### WHAT IS BEING ASKED
"first" is the word to search for. Return every line of the material below that contains it, and treat uppercase and lowercase as different.

### DATA FOR THIS EXERCISE
((

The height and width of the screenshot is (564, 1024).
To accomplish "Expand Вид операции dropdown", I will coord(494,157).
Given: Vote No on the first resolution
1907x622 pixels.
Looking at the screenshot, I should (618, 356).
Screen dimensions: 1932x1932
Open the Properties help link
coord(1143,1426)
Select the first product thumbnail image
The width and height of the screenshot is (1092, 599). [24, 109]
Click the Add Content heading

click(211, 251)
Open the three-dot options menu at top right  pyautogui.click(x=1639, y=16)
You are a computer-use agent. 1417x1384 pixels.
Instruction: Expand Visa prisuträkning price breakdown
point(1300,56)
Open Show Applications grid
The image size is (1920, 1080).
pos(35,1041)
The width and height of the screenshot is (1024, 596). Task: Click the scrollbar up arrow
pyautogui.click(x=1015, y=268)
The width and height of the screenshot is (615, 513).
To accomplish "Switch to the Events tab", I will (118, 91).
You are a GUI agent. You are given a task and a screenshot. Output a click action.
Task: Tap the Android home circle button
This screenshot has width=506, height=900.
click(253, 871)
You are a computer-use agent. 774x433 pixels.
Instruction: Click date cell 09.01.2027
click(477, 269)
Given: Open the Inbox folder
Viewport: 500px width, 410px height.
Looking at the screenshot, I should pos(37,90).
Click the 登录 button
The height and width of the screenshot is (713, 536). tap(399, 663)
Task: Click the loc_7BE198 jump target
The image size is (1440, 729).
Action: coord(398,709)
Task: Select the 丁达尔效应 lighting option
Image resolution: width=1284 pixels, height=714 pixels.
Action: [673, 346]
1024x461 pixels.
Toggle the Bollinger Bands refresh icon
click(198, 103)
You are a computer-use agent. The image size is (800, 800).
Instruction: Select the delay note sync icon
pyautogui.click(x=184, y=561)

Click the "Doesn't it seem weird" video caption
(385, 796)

))

### ANSWER FOR THE TASK
Given: Vote No on the first resolution
Select the first product thumbnail image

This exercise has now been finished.